Par : Serge-David ZOUEME
Un nouveau développement dans le dossier du cambriolage du siège de la Renaissance du Bénin (Rb). Contrairement à ce qu’on avait fait croire à l’opinion nationale, le cambriolage serait, loin s’en faut, un montage grossier des responsables de la Rb qui ne seraient pas à leur premier coup. A en croire l’ancien député des « Houézèhouè » et président du parti « Restaurer l’espoir », Candide Azannaï assisté pour la circonstance des personnalités politiques telles que Alexandre Hountondji, Martin Dohou Azonhiho, Maxime Houédjissin, Ali Houdou, Amos Elègbè, les insinuations venant de l’ « opposition », en particulier de la Rb visant à rendre responsable le gouvernement dudit cambriolage est une erreur grave et très dangereux pour la paix et la cohésion nationale. Selon lui, il s’agit d’acte malsain des prédateurs de la paix. En effet, explique-t-il, ce qui s’est passé relève, purement et simplement, de la stratégie de la « recherche de l’axe d’effort » dont il était l’un des penseurs alors qu’il militait au sein de la Rb. Une stratégie politique conçue de toutes pièces qui permet d’agiter à la face de l’opinion l’idée de l’ « autovictimisation ». Il est essentiellement question de déstabiliser l’adversaire politique en le culpabilisant d’un montage grossier comme ce fut récemment le cas. La vérité, à en croire ses propos, c’est que la Renaissance du Bénin est en perte de vitesse. Dans le cas échéant, elle doit se relancer sur la scène politique nationale en montrant à l’opinion qu’elle est victime des abus du pouvoir en place. « Amener les populations à lui éprouver de la pitié, c’est le mode opératoire de la Rb », a-t-il dit. La Renaissance du Bénin ne serait pas à son coup d’essai. Le conférencier évoque le cas du président d’honneur du parti, Nicéphore Dieudonné Soglo, qui avait été déclaré mort en France et puis après braqué toujours en France. Hélas, a-t-il poursuivi, cette dernière trouvaille n’a pas porté ses fruits. Pour le cas d’espèce, au moment où on évoquait le cambriolage du siège de la Rb, le premier adjoint au maire de la ville de Cotonou, Léhady Vinagnon Soglo, aurait fait annoncer dans la presse sa candidature unique pour le bloc des « G » et « F ». Ce qui, selon Candide Azannaï, cache des non-dits. « Le gouvernement n’est nullement impliqué dans cette affaire de cambriolage contrairement aux déclarations faites par les Soglo dans la presse », a-t-il conclu.

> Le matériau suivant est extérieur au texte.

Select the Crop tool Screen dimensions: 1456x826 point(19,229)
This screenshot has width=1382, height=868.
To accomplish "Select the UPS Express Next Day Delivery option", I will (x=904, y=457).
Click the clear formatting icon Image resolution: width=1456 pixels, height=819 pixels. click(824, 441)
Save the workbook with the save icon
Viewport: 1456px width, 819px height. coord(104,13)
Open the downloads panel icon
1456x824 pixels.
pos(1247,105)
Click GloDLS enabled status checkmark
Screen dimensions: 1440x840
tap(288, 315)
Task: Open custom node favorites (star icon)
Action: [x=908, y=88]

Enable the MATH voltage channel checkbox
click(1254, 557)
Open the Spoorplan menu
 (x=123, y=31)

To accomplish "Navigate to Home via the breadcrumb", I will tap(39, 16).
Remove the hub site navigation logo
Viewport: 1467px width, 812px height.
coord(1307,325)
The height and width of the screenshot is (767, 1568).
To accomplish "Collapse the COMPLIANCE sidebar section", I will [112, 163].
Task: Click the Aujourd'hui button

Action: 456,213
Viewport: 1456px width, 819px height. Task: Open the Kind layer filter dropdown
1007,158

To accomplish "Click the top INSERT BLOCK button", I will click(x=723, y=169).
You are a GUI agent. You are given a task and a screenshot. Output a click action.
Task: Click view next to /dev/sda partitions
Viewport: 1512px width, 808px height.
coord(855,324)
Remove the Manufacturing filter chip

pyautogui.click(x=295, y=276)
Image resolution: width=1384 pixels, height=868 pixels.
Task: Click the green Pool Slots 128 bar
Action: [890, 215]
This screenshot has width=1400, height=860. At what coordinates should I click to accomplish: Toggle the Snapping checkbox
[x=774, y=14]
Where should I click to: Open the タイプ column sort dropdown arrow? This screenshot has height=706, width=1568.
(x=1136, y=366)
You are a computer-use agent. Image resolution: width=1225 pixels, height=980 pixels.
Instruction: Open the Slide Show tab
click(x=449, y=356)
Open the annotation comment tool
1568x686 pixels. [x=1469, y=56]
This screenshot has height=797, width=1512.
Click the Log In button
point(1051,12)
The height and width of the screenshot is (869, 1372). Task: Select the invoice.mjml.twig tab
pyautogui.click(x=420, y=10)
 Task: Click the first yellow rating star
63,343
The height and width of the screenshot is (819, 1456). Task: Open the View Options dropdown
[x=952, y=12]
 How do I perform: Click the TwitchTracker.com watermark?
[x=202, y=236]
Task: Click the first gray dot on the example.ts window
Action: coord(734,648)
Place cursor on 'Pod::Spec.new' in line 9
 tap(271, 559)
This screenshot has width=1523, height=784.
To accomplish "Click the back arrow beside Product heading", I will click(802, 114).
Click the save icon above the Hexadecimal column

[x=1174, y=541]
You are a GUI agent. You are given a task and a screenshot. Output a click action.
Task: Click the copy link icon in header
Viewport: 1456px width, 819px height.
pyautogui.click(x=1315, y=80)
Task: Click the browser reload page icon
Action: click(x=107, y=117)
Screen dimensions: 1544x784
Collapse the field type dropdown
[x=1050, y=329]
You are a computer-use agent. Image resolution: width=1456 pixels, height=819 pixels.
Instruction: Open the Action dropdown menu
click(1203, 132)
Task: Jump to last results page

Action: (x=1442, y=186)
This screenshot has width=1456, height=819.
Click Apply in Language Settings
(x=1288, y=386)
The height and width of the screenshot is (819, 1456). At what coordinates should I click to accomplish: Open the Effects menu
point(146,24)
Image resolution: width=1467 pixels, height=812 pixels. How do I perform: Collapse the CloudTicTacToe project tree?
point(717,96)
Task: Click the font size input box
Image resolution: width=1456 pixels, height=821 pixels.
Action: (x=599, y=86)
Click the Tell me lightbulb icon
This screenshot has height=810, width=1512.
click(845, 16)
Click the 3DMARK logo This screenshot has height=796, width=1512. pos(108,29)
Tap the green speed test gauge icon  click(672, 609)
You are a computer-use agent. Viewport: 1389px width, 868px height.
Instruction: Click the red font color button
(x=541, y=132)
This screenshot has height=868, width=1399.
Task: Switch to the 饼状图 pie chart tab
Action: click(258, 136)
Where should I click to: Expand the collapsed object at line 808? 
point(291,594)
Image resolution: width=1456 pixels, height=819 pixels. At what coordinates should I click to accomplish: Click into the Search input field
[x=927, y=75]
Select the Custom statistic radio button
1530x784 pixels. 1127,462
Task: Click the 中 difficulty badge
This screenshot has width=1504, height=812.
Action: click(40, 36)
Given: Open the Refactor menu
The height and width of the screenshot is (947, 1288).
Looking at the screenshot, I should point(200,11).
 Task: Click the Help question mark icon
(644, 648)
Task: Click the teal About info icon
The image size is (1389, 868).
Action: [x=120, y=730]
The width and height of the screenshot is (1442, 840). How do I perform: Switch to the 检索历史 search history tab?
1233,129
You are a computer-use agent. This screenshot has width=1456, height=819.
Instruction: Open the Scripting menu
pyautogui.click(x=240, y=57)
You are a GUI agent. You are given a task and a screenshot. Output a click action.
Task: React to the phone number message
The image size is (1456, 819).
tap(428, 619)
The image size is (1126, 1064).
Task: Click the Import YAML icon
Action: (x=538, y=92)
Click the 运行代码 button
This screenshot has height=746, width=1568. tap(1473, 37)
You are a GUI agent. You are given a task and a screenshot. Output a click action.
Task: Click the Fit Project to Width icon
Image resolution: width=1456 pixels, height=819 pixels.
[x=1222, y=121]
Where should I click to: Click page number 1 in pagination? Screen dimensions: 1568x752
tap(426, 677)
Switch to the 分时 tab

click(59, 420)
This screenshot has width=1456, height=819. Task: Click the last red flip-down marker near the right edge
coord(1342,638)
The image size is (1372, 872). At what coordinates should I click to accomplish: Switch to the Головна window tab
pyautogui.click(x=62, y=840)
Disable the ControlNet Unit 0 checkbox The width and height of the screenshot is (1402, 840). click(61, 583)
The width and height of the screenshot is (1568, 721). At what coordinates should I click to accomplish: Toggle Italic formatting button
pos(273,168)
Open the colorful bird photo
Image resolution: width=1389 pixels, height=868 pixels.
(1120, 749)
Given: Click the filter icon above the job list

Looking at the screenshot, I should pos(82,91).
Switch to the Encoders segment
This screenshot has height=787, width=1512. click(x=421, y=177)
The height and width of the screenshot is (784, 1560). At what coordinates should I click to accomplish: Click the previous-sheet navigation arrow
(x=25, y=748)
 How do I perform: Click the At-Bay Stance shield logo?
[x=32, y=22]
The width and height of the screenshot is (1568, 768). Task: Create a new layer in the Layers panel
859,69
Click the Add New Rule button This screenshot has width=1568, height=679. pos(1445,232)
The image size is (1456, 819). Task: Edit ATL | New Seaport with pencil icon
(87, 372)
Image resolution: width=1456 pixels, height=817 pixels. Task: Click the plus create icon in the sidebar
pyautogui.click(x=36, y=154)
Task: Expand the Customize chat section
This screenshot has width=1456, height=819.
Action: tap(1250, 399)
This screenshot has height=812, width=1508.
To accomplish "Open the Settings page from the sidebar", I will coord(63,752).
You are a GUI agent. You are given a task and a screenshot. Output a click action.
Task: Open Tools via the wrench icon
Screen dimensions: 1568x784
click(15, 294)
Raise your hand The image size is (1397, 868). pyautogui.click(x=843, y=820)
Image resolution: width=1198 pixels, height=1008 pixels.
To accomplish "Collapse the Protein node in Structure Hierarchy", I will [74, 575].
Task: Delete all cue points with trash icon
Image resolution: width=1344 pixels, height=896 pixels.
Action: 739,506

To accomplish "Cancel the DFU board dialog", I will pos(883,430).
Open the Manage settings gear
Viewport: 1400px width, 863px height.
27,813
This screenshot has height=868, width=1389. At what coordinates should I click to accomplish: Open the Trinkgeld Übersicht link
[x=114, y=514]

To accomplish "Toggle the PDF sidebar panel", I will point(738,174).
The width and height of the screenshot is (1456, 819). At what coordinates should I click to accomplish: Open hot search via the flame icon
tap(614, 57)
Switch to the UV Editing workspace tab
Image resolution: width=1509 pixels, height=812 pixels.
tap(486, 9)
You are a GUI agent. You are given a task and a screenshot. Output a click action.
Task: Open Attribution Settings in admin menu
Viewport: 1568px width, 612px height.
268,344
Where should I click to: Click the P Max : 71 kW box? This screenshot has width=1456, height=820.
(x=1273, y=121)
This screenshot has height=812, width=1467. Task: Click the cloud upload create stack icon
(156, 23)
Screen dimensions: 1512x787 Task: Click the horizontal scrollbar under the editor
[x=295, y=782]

Des révélations sur la gestion de la ville de Cotonou
Faisant d’une pierre deux coups, le conférencier a également décrié la gestion hasardeuse qui serait faite, depuis sept (7) ans, des ressources de la ville de Cotonou par l’équipe municipale avec en tête le maire Nicéphore Dieudonné Soglo. Environ douze (12) milliards de francs Cfa seraient annuellement injectés dans la ville pour divers chantiers municipaux. Mais hélas, les résultats seraient mitigés. Ils ne refléteraient pas les fonds décaissés pour la réalisation des infrastructures publiques. Pour Candide Azannaï né à Cotonou, la ville est pillée et humiliée. Elle végèterait sous les « péchés plastiques » au grand dam des populations de Cotonou. « Les Soglo ont été réélus à la tête de la ville par pitié », a-t-il dit. On ne devrait donc pas attendre d’eux un compte-rendu. Pour le président du parti « Restaurer l’espoir », le moment est grave et il faudrait que la classe politique nationale sorte du registre de la banalisation de la paix et de la sécurité. Il invite les politiciens à faire bloc contre les prédateurs de la paix qui seraient plus dangereux que les prédateurs de l’économie.